Но он хочет, чтобы я сделала это, и я не знаю, смогу ли. Вспоминаю свой пейзаж страха, в котором я выбрала смерть, а не убить свою семью, когда они заверяли меня, что я должна застрелить их. Но сейчас все по-настоящему… Могу ли я сделать другой выбор?
Глаза Калеба удерживают мои, когда солдаты начинают тащить его через всю комнату к металлическому столу. И я вижу, как сильно он хочет, чтобы я сделала это. Как важно, чтобы он не предавал меня снова; что он не хочет быть человеком, который помешает нам закончить всё успешно. И, честно говоря, на его месте я бы сделала то же самое.
В этот момент я полностью прощаю его за помощь Джанин. Прощаю его и очень люблю. Пытаюсь донести до него это своими глазами, когда принуждаю своё тело спрыгнуть со стула в единственном быстром движении. Я прыгаю на него, двигаясь мимо удивлённых солдат; прежде чем они смогут остановить меня, моя травмированная рука формируется в кулак, несмотря на боль. И он сильно встречается с точкой под его челюстью, тем же самым способом, каким Маркус защищался в Эрудиции тысячу лет назад. Как он сделал в тот день, Калеб падает камнем без сознания. Лучшее, что я смогла сделать. Я не могу убить его.
— Предатель! — заставляю себя кричать, и когда получается, моя грудь сжимается и болит. — Как ты смеешь предавать наше правительство?
Солдаты снуют вокруг, пытаясь выяснить, что делать. Через несколько секунд двое из них хватают меня, а двое других пытаются поднять обмякшее тело Калеба с пола.
— Он предал наше правительство! — говорю всем в комнате. — И он доволен этим! Как он может? — Мои глаза встречают человека, который задавал мне вопросы. — Он должен умереть.
Он выглядит поражённым и полностью расстроенным. Но также похоже, что он верит мне — полагает, что сыворотка меня подчинила. Делаю все, что могу, лишь бы показать на своём лице раскаяние, когда медленно добавляю:
— Я предала правительство… не так ли? — Он серьёзно кивает, и я начинаю рыдать. — Почему я сделала это? Как я могла?
Мужчина жестикулирует солдатам оставить Калеба, и он полностью переключает своё внимание на меня. Его голос громкий:
— Что именно ты сделала?
— Мне нужно показать вам, — проговариваю я. — Сейчас же. Мы заложили бомбу. Где она находится, слишком сложно описать. Мне нужно отвести вас туда.

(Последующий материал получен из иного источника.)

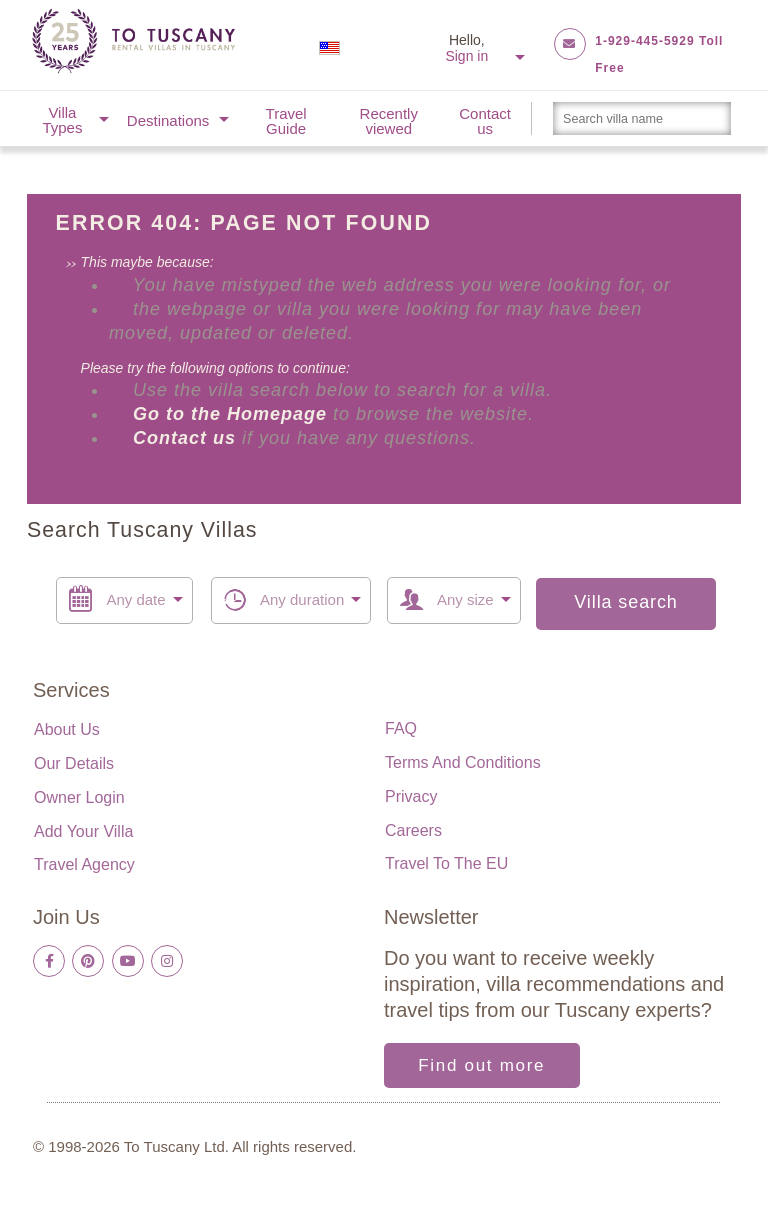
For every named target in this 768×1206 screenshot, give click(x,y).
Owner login (79, 797)
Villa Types (62, 120)
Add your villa (83, 831)
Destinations (168, 120)
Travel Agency (84, 864)
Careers (413, 830)
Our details (74, 763)
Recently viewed (389, 121)
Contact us (485, 121)
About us (67, 729)
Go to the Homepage (233, 414)
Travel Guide (286, 121)
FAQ (401, 728)
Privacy (411, 796)
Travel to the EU (446, 863)
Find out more (481, 1065)
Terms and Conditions (463, 762)
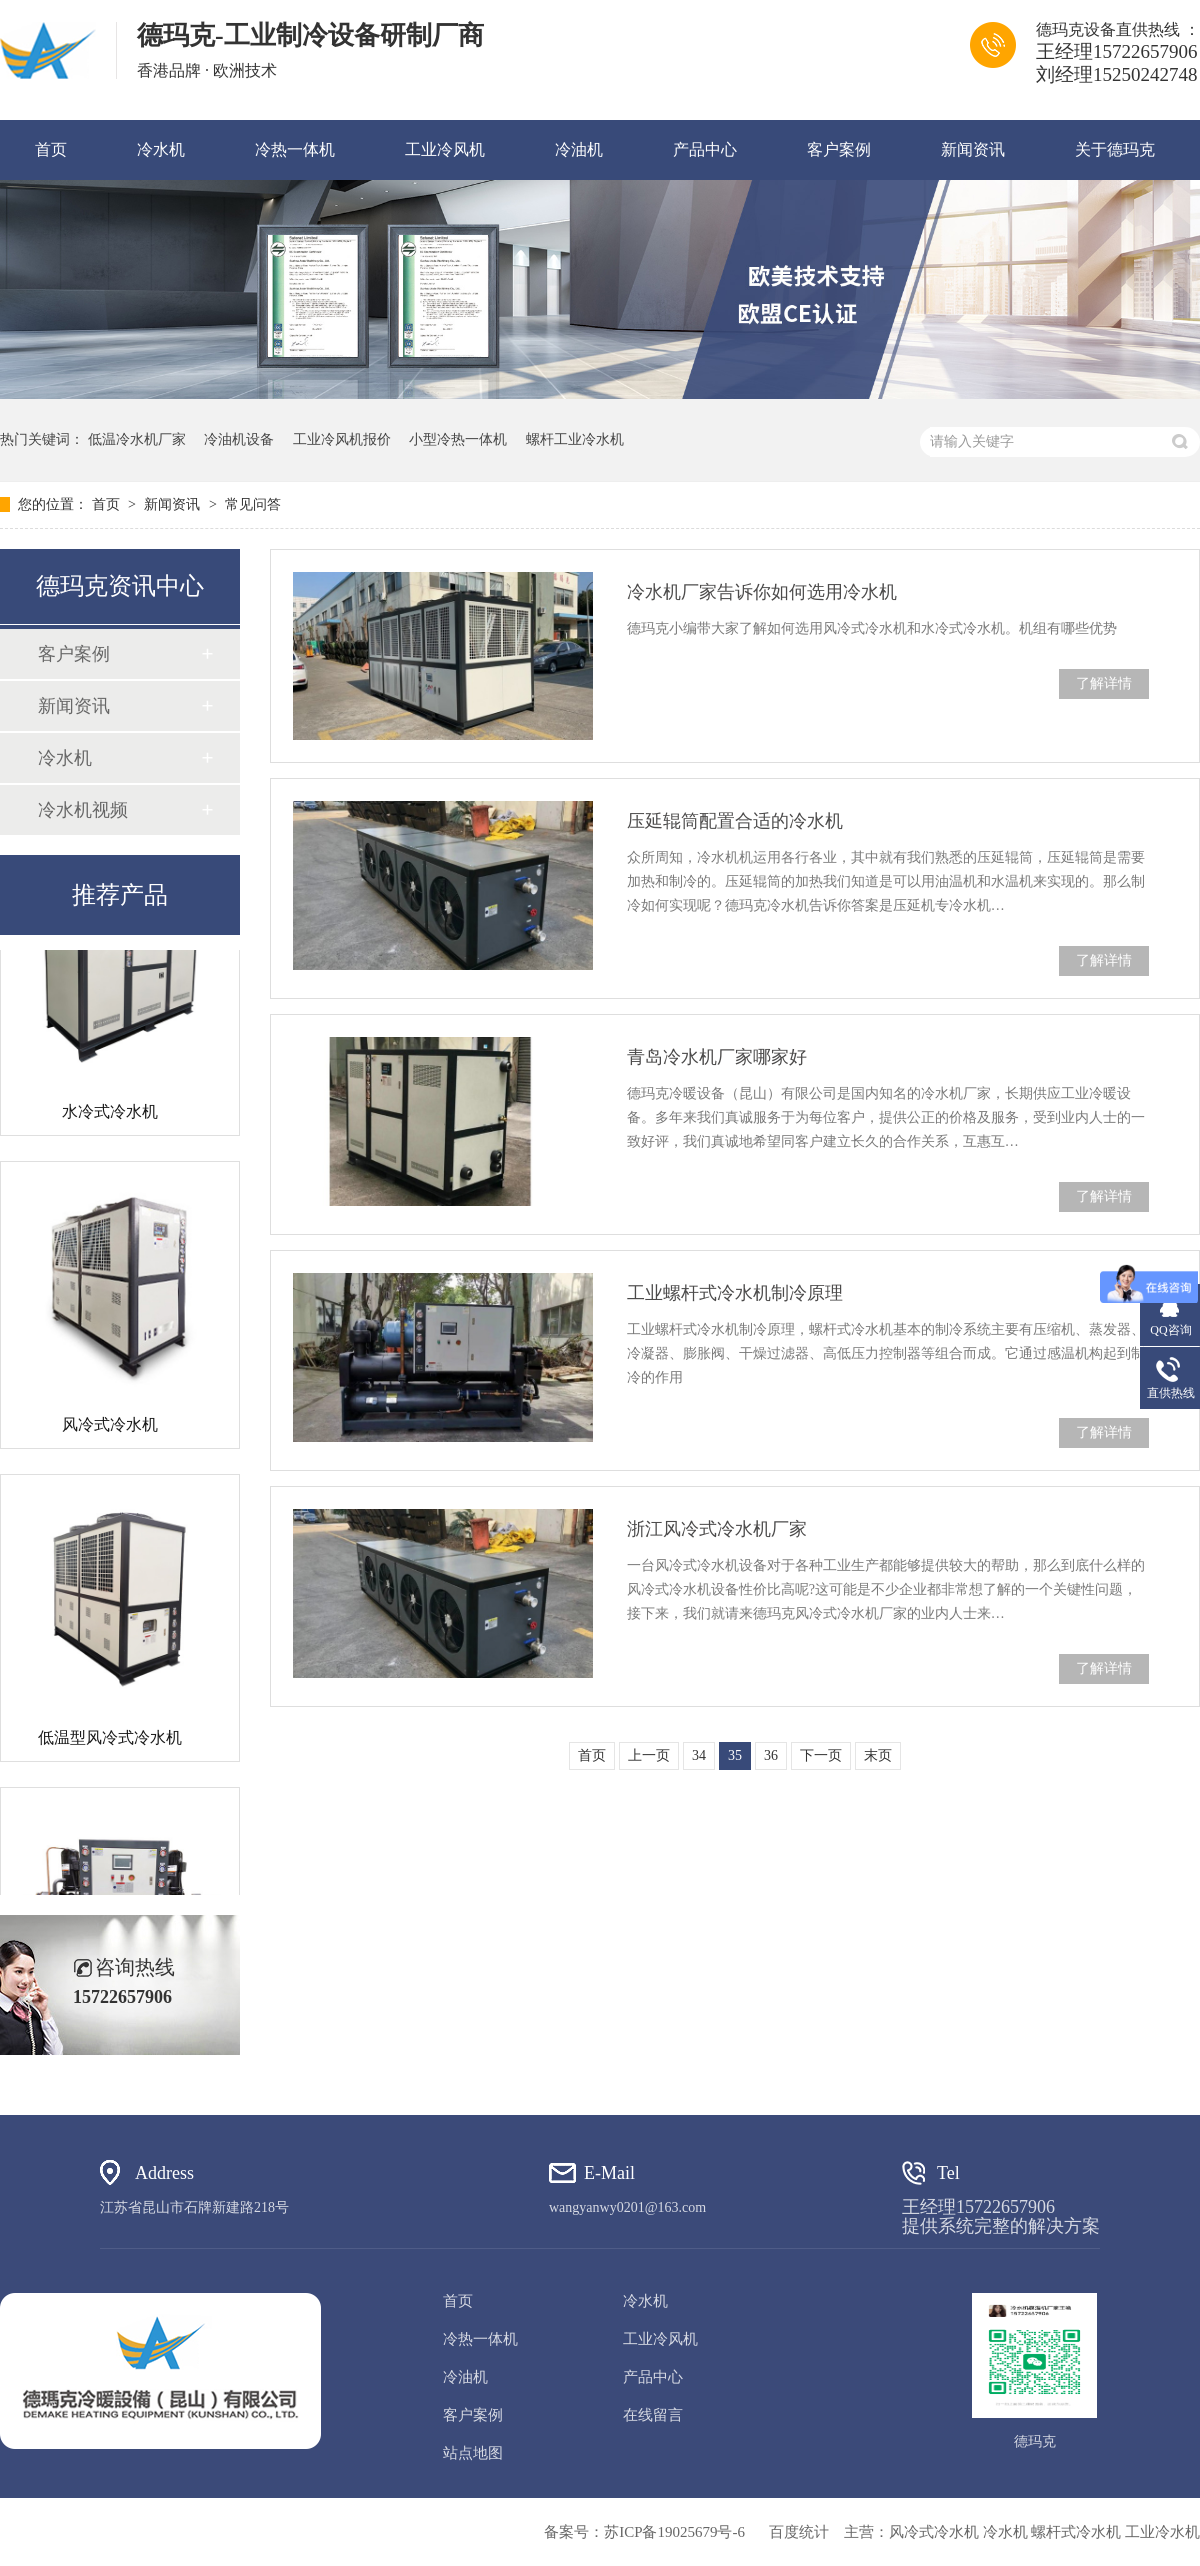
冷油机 (579, 149)
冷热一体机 (295, 149)
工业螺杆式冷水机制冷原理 (735, 1293)
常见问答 (253, 504)
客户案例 (839, 149)
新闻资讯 (973, 149)
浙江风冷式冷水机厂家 (717, 1529)
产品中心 (705, 149)
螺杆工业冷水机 (575, 439)
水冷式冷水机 (110, 1114)
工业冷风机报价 (342, 439)
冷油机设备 (239, 439)
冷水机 (161, 149)
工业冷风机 (445, 149)
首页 (51, 149)
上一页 (649, 1755)
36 (771, 1755)
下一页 (821, 1755)
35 (735, 1755)
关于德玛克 (1115, 149)
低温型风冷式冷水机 (110, 1740)
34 (699, 1755)
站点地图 (473, 2453)
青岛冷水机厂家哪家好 (717, 1057)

Он медлит несколько секунд; его взгляд огибает скрученное тело Калеба и стоящих рядом солдат, прежде чем он наконец кивает.

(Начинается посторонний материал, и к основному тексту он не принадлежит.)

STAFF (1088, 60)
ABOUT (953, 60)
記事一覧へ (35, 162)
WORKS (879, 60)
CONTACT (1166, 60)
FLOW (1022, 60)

— Хорошо. — Он быстро начинает отключать себя от компьютера. Когда он это делает, он смотрит на двух охранников, на Калеба, показывая на моего брата своим подбородком. — Сейчас заприте его и сообщите Виктории, чтобы она его допросила, когда он очнётся.
Когда он заканчивает отключать себя, он смотрит на меня.
— Показывай дорогу, — говорит он, протягивая руку ладонью вверх, и я двигаюсь вперёд. Два охранника тащатся за мной, когда я выхожу из комнаты, из коридоров в город, направляя их в единственное место, которое могу придумать на данный момент: кабинет врача, где мы украли вакцины. Это отвлечёт солдат от Тобиаса и Калеба. Это даст им время, в котором они нуждаются.